According to Harry Boyd, one of the main characters in Elizabeth Hay’s new novel, radio is like poetry and television is like a blockbuster novel. A radio program, Harry continues, is “about one person learning something interesting and telling it to somebody else. In Late Nights on Air, which was awarded Canada’s Giller Prize in 2007, many people tell other people many other things – and many of them are very interesting.
Concocting a story from the entanglements and longings of a group of transplanted people working at a small radio station in the Canadian north (Yellowknife, to be exact) back in the 1970s is so old-fashioned as to appear nervy. The medium, the place and the time period come across as aspects of another world, almost forgotten and recently excavated. Over the course of the novel, a television station encroaches on radio country and a gas pipeline is in the offing, threatening the region and its native communities. But such “new” developments are rarities, and tension surrounding their arrival isn’t what keeps the reader going.

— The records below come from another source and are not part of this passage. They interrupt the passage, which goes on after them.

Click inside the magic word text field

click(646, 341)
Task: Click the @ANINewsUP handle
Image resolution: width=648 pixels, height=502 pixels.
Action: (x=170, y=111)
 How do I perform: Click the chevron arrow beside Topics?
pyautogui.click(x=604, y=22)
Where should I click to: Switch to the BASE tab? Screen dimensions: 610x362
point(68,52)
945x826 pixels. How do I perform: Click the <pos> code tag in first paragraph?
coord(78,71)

Hay’s characters are deftly drawn in a sentence or two. Consider the cauliflower-eared radio host Harry Boyd: “A year ago an old boss stumbled upon him sleeping in a hotel lobby in Toronto and pulled a few strings to get him a night shift in the Northern Service, the very place where he’d started out 15 years ago.” And young Gwen Symon, who has driven more than 3,000 miles to resettle in Yellowknife: “She had a large bruise on her throat – the size of a dollar bill torn in half, the purple of the 10-dollar bill. Dead-white skin (as white … as someone’s feet, in shoes all year round, might be).”
A few of the characters dance helplessly around a seductive woman named Dido Paris, and Harry Boyd is chief among them: “Despite the red glow of the on-air light, he then pushed through the studio door, only to be met by one of the great mysteries of life. We look so very different from the way we sound. It’s a shock, similar to hearing your own voice for the first time, when you’re forced to wonder how the rest of you comes across if you sound nothing like the way you think you sound. You feel dislodged from the old shoe of yourself.”

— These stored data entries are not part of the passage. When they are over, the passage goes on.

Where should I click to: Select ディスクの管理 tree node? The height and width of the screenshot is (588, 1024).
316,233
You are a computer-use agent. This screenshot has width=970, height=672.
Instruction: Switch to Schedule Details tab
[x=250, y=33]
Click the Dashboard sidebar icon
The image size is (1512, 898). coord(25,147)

Desire and unspoken longing infuse the air at the station, seeping out into the streets of Yellowknife and even the tundra beyond. But if a heart breaks in the northern reaches of Canada, and no one hears it, does it make a sound? Hay dwells on the loneliness of the world she depicts. An equal-opportunity empathizer, she vividly renders the slightly rumpled men and quiet women of the station, far from their original homes.
Sometimes there are too many of them to keep track of – and too many place names as well. The Hanbury River, Sifton Lake and the Beaufort Sea may inspire specific images among Canadian readers, but to someone unfamiliar with the geography they merely create a vague, undifferentiated Canadianness. And the imposition of the true story of the Mackenzie Valley pipeline project on an otherwise invented narrative creates a jarring tonal shift, like moving from the quiet beauty of late-night radio to the information overload of a bluntly made television documentary. Luckily, the drama of the proposed pipeline is only one aspect of an elaborate and finely honed narrative.
The body of a missing minor character is eventually uncovered after a thaw, and when Dido Paris disappears with a sexy and possibly violent radio technician the atmosphere at the station changes. The longest – and best – section of the book takes four of the characters off on a canoe trip to a rough, desolate region of the Barrens, recreating the fatal journey of the English explorer John Hornby: “They passed over the line into a world without walls, a land of rolling plains as exposed as the open sea. Their backs were sudden trees. Their hats were leaves the mosquitoes rested upon. Birds flew past their shoulders, like familiars.”
The writing in this section is consistently strong, yet when someone stops to read aloud from Farley Mowat’s Arctic anthology, Tundra, the words of earlier travelers feel stiffly planted. Hay is so skilled and original a writer she need never rely on anyone’s voice but her own.